The finger of blame for the PTME points to a giant volcanic region in Siberia. These erupted at the time of the extinction and belched out huge volumes of damaging gases. This included carbon dioxide which is thought to have caused dramatic greenhouse warming and lead to dangerously hot, oxygen-poor and acidified oceans - all bad consequences for marine life. What isn't understood is why conditions got so bad - there have been other giant volcanic eruptions that have not done anywhere near so much harm.
The project will look at the extinctions on land and in the sea to examine when and how these two very different ecosystems collapsed. Did everything die at once or did the extinction on land precede that in the oceans or vice versa? China has the best rocks in the world for such a study and intense collecting of fossils will help answer these questions. Precise controls on the age will be achieved using new, ultra-high precision age dating involving uranium decay in volcanic minerals. It is also possible that there was feedback between the terrestrial and marine extinctions, for example plant dieback on land may have changed nutrient input into the oceans and so altered plankton populations that normal food webs were no longer sustainable.
The potential causes will be investigated using the latest techniques. Thus, a new technique, involving analysis of molecules in fossil pollen will be used to asses the role of ozone loss. Other volcanic gases, such a sulphur dioxide may also have been involved in the terrestrial extinction and this role can now be investigated by examining trace concentration of sulphur compounds and their isotopes preserved in terrestrial rocks that formed at this time in China.
State-of-the-art modelling approaches will also be used to better understand regional and global climate changes during and after the mass extinction and to reconstruct the style of ecosystem recovery. Climate modelling of different scenarios will enable these conditions to be better understand and will help us understand the nature of super-greenhouse worlds with greater clarity.
The prolonged recovery from the PTME is also one of the most fascinating intervals of the world's history. Some groups bounce back quickly whereas others remained in the doldrums for millions of years. The recovery style varied greatly; some groups show an increase in diversity but not their disparity whereas others show an increase of both. What this meant for ecosystem stability and its resilience (ability to cope with further stresses) will be investigated using ecosystem modelling approaches that look at interaction between species and the interplay between form and function in terrestrial animals.

Planned Impact

The public and younger learners have long had an intense fascination in the topics of mass extinctions and giant volcanism, as witnessed by the constant media interest in the research results of those engaged in the field.

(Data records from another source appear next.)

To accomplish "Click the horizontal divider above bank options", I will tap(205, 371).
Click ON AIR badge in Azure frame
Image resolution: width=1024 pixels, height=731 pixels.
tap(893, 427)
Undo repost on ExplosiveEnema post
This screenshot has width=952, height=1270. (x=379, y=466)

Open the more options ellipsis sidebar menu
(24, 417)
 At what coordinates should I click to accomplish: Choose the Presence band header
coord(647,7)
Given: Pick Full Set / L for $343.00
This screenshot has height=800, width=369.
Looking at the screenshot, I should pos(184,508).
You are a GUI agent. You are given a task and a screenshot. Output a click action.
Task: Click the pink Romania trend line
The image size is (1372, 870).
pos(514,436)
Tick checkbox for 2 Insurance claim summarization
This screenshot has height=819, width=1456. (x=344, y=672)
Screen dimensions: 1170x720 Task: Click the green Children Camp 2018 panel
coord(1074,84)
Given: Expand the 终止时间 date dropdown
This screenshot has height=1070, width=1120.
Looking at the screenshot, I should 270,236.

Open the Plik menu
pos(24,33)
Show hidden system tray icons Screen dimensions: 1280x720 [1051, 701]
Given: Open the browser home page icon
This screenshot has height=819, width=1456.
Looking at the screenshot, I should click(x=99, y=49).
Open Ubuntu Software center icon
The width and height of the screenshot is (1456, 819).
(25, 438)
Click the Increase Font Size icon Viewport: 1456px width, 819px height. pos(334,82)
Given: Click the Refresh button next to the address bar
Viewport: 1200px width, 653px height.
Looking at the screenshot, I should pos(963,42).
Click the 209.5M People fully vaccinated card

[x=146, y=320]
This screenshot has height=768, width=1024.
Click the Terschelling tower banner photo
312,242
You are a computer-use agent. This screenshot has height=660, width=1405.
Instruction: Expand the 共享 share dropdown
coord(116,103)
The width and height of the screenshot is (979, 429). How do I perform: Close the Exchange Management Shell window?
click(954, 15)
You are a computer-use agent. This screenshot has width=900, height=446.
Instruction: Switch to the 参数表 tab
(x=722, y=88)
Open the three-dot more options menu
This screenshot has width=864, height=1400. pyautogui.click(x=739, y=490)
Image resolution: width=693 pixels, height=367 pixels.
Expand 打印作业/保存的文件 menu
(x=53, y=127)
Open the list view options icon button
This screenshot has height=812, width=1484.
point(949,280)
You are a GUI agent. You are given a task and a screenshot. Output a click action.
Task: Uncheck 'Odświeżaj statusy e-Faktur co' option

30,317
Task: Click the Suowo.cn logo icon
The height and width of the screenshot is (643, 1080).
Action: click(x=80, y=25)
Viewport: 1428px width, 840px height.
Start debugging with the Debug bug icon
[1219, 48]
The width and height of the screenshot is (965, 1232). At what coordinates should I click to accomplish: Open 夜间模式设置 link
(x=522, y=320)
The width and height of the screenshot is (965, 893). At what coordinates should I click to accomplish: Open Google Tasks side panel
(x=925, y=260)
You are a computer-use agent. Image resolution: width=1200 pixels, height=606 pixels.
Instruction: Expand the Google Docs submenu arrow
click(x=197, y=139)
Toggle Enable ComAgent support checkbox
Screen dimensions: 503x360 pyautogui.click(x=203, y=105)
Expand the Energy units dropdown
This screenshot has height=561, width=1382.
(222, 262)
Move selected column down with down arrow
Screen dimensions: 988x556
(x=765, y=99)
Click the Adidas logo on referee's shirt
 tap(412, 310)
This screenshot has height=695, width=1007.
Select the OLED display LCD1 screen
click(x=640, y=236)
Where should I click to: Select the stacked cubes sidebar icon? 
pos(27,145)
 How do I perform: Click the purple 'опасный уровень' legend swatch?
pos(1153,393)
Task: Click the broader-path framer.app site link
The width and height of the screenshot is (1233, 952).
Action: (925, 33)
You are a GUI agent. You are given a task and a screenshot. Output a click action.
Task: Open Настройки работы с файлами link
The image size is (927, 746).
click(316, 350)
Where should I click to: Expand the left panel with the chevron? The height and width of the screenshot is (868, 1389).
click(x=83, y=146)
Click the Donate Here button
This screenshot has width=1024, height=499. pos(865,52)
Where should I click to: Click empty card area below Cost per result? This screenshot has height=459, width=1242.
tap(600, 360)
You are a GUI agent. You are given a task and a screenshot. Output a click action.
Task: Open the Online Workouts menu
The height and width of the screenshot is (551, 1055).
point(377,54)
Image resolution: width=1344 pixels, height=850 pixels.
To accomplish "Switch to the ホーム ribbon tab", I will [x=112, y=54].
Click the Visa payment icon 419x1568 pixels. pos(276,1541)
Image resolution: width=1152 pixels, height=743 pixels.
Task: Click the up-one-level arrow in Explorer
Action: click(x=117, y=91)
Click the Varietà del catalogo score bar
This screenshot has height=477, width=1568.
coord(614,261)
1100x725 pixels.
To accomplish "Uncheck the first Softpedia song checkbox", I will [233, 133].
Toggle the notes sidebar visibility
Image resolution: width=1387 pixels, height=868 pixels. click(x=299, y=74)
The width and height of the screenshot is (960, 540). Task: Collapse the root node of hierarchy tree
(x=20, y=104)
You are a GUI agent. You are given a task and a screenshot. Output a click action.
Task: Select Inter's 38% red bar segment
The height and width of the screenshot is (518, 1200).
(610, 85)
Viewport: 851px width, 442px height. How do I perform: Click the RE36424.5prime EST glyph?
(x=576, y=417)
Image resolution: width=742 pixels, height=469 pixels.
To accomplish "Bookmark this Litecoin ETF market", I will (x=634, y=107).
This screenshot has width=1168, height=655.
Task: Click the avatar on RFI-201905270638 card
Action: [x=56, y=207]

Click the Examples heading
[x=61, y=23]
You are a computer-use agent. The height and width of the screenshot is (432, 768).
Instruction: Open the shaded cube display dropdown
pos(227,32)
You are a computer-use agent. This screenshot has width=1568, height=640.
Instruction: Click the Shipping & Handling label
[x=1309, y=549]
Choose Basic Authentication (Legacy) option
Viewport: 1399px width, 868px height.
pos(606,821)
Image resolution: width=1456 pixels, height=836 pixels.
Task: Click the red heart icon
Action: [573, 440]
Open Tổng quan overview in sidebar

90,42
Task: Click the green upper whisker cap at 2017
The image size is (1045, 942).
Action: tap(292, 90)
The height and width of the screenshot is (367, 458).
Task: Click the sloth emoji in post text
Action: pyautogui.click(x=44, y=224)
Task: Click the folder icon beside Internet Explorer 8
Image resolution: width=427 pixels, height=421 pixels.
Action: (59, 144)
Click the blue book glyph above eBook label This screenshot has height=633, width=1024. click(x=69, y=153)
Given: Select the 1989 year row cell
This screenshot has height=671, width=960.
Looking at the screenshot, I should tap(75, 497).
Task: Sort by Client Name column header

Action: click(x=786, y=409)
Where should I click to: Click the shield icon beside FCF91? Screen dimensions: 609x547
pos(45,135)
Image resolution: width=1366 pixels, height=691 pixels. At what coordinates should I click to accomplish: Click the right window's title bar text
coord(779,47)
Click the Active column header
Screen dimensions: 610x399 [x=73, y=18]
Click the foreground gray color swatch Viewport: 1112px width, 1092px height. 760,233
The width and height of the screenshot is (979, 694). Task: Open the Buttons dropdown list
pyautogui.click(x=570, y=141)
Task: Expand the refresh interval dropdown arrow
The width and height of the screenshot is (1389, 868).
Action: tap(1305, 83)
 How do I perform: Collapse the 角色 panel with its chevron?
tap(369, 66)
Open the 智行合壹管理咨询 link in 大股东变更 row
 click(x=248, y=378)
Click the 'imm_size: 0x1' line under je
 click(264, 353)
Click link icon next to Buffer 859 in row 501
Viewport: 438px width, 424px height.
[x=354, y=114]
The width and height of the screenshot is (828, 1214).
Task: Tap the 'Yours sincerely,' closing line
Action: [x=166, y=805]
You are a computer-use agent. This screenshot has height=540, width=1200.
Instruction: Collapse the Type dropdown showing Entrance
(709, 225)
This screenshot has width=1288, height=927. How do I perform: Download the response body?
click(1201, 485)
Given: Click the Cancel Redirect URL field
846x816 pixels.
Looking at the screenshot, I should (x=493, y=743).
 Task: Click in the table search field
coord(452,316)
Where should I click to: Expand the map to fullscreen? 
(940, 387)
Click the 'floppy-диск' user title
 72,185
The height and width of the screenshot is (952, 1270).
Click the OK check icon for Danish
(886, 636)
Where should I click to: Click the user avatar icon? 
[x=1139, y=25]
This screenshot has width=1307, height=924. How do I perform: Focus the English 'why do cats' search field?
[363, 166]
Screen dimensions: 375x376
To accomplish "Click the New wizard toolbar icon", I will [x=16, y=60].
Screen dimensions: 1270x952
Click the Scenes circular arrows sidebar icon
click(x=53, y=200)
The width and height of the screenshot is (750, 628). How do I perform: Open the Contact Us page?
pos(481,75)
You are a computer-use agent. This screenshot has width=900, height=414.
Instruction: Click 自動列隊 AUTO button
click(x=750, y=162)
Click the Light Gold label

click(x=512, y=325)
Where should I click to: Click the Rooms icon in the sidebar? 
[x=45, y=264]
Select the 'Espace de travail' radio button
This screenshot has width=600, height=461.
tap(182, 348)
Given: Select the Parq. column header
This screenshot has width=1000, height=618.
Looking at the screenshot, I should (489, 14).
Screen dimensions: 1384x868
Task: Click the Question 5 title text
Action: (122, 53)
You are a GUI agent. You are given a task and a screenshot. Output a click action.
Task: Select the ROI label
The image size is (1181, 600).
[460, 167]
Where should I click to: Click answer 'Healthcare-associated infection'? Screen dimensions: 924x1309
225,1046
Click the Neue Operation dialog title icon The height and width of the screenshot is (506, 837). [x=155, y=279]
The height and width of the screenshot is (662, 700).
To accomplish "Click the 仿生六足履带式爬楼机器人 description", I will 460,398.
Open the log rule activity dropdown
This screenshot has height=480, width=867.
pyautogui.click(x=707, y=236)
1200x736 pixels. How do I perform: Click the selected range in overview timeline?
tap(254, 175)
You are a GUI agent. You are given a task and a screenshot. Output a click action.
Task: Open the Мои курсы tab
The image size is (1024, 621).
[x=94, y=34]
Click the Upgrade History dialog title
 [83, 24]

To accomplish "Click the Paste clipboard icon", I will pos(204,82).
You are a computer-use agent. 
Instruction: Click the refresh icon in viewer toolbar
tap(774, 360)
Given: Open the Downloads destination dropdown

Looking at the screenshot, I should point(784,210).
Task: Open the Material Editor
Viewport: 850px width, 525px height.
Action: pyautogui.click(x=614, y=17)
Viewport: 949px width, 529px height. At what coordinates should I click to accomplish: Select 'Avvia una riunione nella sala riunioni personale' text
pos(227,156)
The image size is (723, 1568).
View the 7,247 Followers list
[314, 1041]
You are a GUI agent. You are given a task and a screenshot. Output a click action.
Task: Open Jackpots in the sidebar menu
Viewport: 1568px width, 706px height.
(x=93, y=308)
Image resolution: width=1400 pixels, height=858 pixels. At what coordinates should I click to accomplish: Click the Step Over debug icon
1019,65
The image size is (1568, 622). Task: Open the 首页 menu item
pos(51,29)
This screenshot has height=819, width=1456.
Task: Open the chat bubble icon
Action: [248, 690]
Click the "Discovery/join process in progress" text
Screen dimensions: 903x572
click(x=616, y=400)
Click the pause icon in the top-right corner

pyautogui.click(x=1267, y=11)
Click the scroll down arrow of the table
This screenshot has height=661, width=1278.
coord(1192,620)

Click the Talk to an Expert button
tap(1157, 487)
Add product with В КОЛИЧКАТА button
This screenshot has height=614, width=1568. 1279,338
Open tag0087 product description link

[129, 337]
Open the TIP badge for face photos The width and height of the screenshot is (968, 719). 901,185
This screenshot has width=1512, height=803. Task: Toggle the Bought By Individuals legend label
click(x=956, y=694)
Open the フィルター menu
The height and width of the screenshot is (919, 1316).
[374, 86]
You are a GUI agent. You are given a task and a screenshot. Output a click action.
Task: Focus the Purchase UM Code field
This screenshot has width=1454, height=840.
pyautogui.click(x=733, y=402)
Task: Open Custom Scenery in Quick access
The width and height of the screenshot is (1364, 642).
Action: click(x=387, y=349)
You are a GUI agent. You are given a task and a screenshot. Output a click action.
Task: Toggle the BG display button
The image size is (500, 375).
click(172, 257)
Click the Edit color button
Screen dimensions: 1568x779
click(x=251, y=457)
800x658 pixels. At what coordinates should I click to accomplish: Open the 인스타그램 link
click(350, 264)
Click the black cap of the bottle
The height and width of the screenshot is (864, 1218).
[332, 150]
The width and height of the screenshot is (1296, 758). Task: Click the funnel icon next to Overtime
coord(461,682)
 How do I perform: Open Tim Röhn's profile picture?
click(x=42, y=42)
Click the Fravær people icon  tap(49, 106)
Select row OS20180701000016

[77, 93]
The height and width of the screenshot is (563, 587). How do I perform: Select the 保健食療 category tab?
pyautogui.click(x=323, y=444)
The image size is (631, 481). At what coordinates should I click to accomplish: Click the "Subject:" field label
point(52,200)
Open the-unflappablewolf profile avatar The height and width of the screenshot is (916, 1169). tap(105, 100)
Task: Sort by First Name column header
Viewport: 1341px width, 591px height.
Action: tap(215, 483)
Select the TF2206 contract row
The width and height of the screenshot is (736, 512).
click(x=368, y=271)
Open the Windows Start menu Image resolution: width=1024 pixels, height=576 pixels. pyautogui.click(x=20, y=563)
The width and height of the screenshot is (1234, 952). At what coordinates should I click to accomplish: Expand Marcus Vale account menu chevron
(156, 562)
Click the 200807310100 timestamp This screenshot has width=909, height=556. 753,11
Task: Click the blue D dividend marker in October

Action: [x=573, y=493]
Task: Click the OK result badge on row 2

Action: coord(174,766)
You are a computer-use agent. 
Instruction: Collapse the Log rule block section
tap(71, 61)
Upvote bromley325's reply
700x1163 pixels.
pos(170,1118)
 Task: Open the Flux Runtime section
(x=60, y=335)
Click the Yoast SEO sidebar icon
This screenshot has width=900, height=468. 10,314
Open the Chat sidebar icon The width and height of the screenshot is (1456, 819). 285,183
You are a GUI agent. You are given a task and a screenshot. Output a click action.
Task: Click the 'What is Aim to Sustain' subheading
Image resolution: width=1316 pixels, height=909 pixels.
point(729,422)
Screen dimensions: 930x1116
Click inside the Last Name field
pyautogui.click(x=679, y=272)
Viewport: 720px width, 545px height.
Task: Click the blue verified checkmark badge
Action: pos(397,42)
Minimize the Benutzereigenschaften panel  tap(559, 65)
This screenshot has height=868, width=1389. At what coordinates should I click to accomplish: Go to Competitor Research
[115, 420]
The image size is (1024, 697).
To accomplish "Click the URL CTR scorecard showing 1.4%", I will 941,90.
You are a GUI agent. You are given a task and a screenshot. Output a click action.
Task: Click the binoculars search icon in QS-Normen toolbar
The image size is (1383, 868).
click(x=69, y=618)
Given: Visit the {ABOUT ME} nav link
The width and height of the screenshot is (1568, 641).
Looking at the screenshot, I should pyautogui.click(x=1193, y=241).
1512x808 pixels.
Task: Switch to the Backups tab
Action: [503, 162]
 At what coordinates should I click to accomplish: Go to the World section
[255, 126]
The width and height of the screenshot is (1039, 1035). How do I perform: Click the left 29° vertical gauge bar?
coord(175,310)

We thus anticipate intense public interest in our research and plan a series of approaches to achieving this impact. Specific public-friendly, research-related materials will be developed, written at New Scientist/Wikipedia level and presented in a dedicated EcoPT website cross-linked with other institutions such as Bristol's Permo-Triassic mass extinction site. Our site will include activities and pages about extinction, recovery, biodiversity, Earth system models and contain media-friendly, newsworthy stories of our research outputs as they become available. Evidence of our skills in this field comes from continuing work in Bristol by the Palaeobiology Research Group (http://bristoldinosaur.com/, http://palaeo.gly.bris.ac.uk/research.html http://www.earth4567.com/), and the Lapworth Geological Museum at Birmingham University (http://www.birmingham.ac.uk/facilities/lapworth-museum/about/object-archive.aspx).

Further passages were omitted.